48.3.1 Clinical Presentations of CAA
The accumulation of the amyloid causes CAA-associated vasculopathy and fragility of the arterioles and small arteries, leading to clinical or subclinical hemorrhagic lesions: lobar intracerebral macrohemorrhage, cortical microhemorrhage, and focal convexity SAH. The occipital lobe is preferentially affected, while CAA is uncommon in the basal ganglia, thalamus, and brainstem; spontaneous hemorrhages in these regions are more commonly hypertensive in etiology.
CAA-related lobar ICH is often multiple and recurrent. Clinical manifestations depend on the function of the brain region at the site of hemorrhage and include motor paresis, disturbance of consciousness, aphasia, and visual loss. Patients often present with headache at the acute stage, and dementia and seizures during chronic stages. Headache with meningeal signs is likely caused by SAH accompanying lobar ICH.
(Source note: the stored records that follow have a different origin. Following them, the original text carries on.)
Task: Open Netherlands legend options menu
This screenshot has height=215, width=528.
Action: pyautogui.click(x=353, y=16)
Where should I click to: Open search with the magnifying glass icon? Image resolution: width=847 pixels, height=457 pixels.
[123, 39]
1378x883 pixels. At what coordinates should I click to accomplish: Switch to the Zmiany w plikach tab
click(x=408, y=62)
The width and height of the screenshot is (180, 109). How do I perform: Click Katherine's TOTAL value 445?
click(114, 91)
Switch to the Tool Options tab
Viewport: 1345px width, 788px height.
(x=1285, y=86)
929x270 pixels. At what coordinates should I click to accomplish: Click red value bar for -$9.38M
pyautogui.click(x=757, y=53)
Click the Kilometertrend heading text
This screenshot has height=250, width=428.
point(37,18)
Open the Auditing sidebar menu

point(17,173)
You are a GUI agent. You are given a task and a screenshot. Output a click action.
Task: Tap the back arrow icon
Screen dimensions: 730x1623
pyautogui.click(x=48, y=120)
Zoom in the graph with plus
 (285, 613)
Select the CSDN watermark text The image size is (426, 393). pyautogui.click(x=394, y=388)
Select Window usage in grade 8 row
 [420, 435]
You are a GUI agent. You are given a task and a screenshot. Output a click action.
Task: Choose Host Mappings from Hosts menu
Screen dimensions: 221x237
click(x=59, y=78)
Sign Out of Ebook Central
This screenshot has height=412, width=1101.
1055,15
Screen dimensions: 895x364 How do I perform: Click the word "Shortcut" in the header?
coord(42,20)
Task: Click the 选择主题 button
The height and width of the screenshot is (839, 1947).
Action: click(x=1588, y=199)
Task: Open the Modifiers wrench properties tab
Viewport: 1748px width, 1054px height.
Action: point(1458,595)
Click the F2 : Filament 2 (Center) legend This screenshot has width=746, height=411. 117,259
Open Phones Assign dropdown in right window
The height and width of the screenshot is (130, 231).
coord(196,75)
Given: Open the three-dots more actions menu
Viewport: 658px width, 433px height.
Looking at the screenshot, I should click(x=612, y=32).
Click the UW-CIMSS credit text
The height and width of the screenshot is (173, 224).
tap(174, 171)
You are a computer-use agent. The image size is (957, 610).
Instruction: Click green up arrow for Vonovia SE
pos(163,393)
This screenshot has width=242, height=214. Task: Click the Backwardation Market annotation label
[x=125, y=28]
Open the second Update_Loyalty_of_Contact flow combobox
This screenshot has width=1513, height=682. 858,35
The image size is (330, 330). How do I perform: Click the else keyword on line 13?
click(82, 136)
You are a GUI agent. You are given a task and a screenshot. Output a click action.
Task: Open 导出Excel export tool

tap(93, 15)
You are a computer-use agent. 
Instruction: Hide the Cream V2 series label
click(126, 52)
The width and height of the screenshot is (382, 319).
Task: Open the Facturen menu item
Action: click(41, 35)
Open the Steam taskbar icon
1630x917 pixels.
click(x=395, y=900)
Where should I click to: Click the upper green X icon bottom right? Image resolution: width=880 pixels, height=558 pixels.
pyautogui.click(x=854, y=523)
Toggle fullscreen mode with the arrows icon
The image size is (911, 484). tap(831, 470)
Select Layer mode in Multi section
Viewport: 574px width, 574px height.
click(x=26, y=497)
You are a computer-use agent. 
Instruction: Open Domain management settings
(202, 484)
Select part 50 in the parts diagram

CAA is a frequent cause of cortical superficial siderosis/focal convexity SAH, a subtype of nonaneurysmal SAH, in patients older than 60 years and in those with AD. Notably, cortical superficial siderosis is closely associated with microhemorrhages in lobar locations in the general population; it is highly prevalent in CAA and is found in 60.5% of pathologically confirmed cases.
CAA-related cerebral hypoperfusion or occlusive small-vessel disease may cause progressive white matter lesions and cortical microinfarcts. Patients with CAA-related ICH exhibit occipital dominant white matter hyperintensities on MRI, compatible with the predilection of CAA pathology for posterior brain regions.
Dementia was noted in 74% of individuals with severe CAA at autopsy. Moderate-to-very severe CAA is associated with impaired performance in specific cognitive domains, most notably perceptual speed, which is separate from the effect of AD pathology.